Pyrogeography and Fire Management

A public lecture by David Bowman, Professor of Pyrogeography and Fire Science, School of Natural Sciences,The University of Tasmania.

There is increasing recognition that a focus on understanding wildfire as a narrow physical phenomenon, and the associated pursuit of better predictions, is unable to stem the global epidemic of fire disasters. More holistic thinking is required by broadening the intellectual framework of wildland fire science to accommodate multiple, and sometimes competing, socio-political and biophysical perspective of fire. Pyrogeography encourages such broader thinking about landscape fire because it integrates and synthesizes insights and knowledge from intellectual domains with a stake in wildfire including, for example, the creative arts and design, humanities and cultural studies, and fundamental and applied hard and soft sciences.  A pyrogeographic framework can enable transiting from the current vicious cycle of problematizing wildfire disasters to a more virtuous cycle of problem solving to achieve sustainable co-existence with fire.

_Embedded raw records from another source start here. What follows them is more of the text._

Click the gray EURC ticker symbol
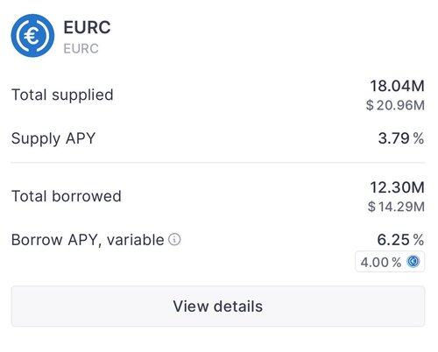81,48
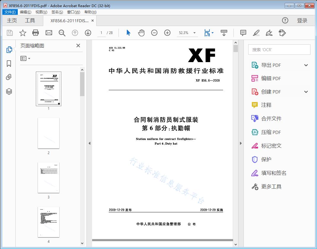Email the PDF via the envelope icon
The width and height of the screenshot is (317, 249).
pos(49,33)
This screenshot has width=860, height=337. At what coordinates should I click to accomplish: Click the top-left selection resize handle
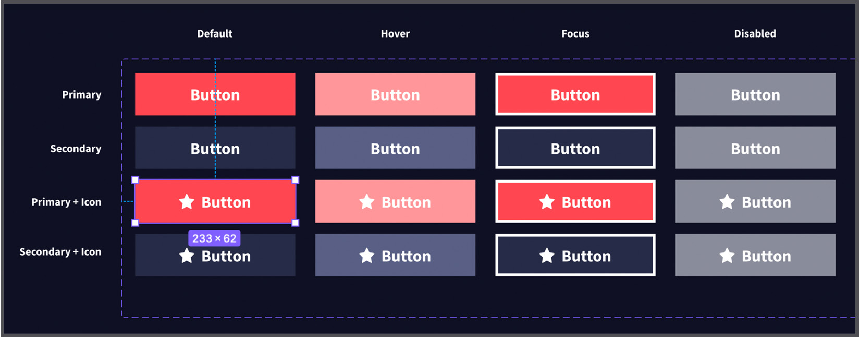click(x=135, y=180)
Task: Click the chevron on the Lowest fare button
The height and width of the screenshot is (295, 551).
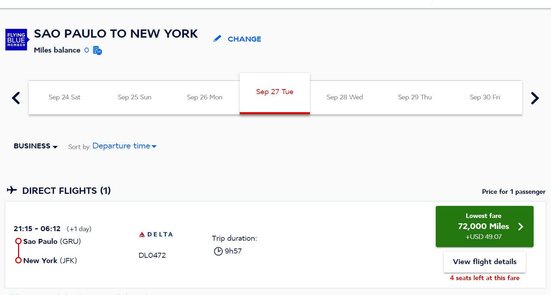Action: [521, 226]
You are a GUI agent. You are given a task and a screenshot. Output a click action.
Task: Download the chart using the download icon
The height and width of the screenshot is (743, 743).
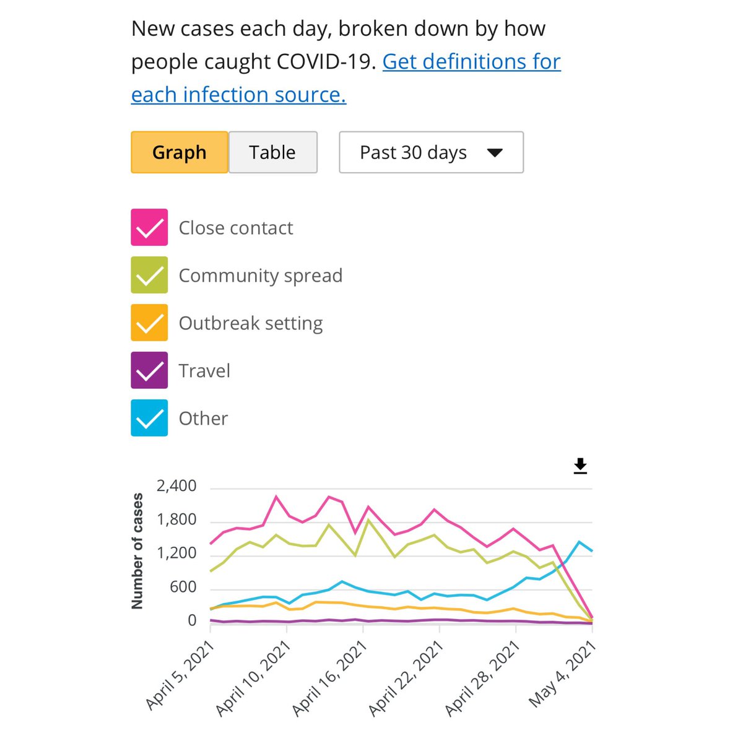tap(580, 466)
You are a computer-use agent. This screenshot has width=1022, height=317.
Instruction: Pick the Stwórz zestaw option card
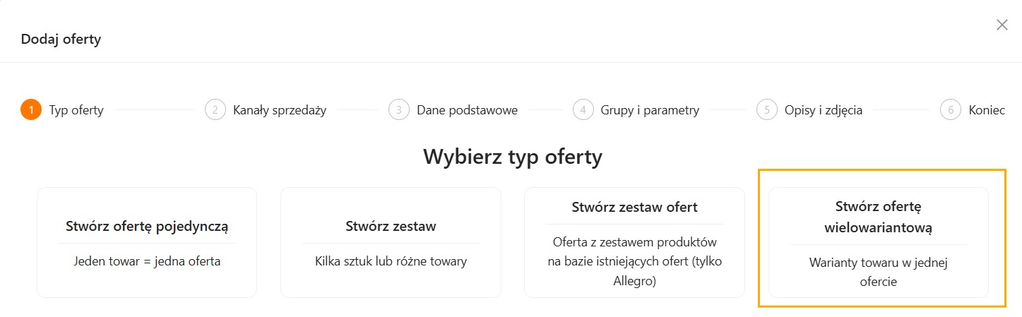click(391, 242)
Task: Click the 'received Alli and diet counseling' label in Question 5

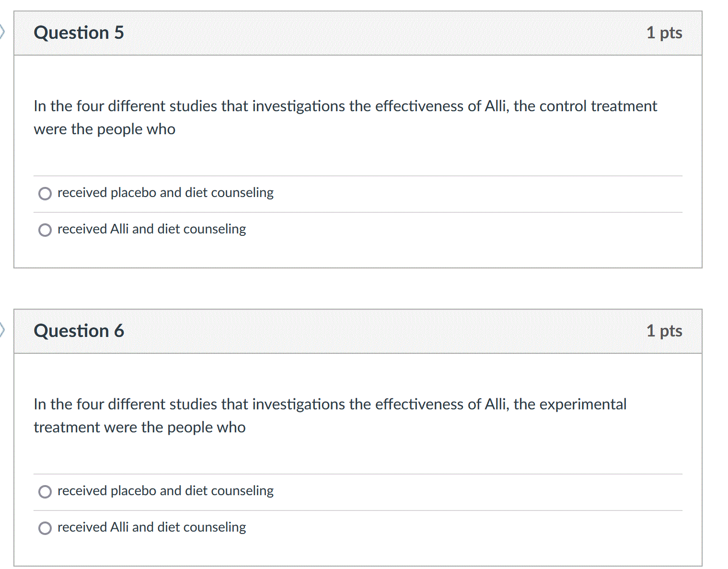Action: (151, 229)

This is so because pyrogeography encourages ‘neural diversity’ by giving voice to difference points of view that lie outside classical fire science and fire management paradigms thereby revealing both barriers and opportunities for social and environmental adaptation to wildfire in a non-stationary climate. Pyrogeography thus creates space for innovation, fosters diversity, and provides pathways for building social capacity and capital in communities vulnerable to fire disasters.

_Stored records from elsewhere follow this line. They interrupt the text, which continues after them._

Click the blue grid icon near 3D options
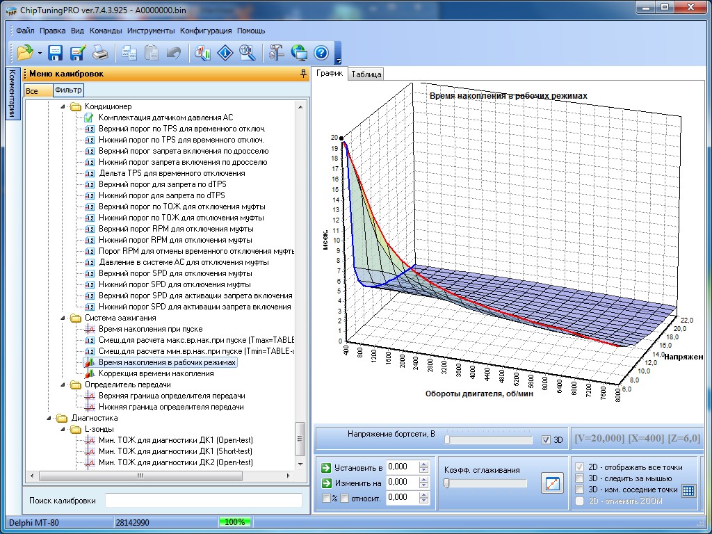Screen dimensions: 712x534 pos(688,490)
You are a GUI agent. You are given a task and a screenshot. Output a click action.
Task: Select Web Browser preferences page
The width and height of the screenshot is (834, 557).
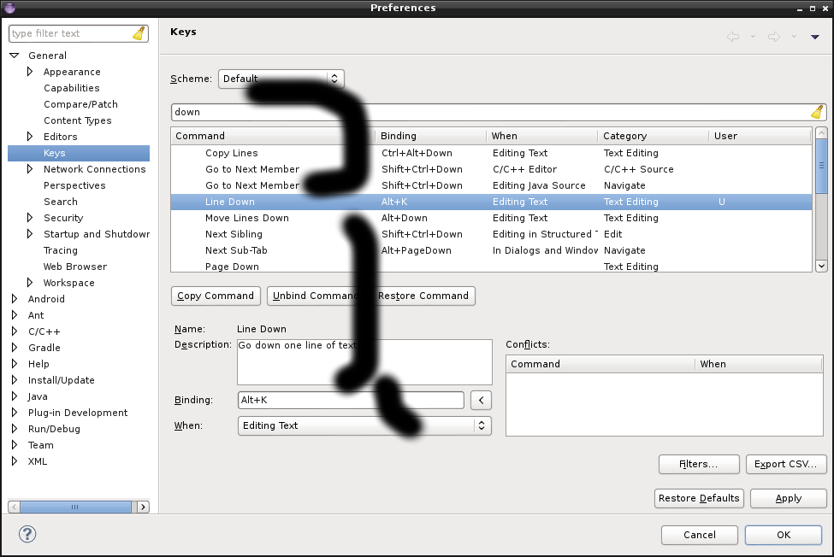pos(75,267)
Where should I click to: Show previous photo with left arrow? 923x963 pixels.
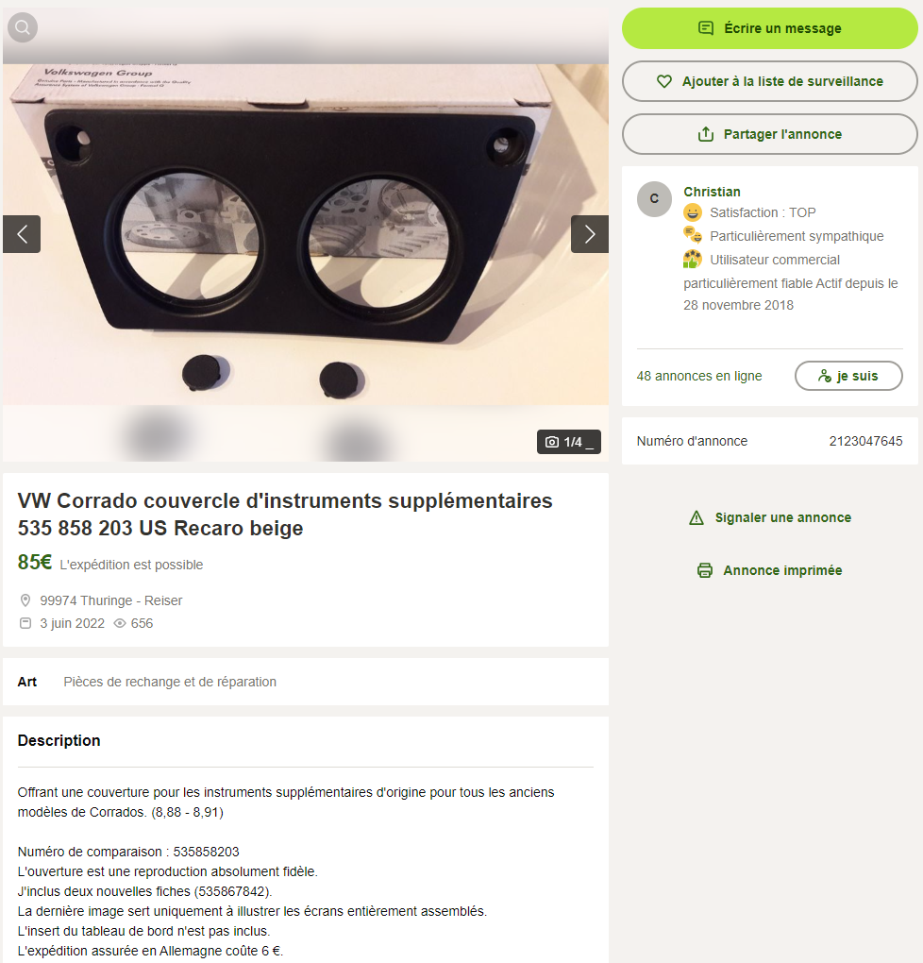(22, 234)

In this public lecture, Professor Bowman will illustrate this argument with several pyrogeographic case-studies involving cross-cultural and cross-disciplinary collaborations.

Professor David Bowman holds a research chair in Pyrogeography and Fire Science in the School of Natural Sciences and is the Director of the transdisciplinary Fire Centre at the University of Tasmania. He is developing the transdisciplinary field of pyrogeography that provides a synthetic understanding of landscape burning that unites human, physical and biological dimensions of fire from the geological past into the future and spanning local to global geographic scales.

This public lecture is part of the Prescribed Burning Conference 2019 - Evidence and Policy being held at UWA from 31 July - 1 August 2019.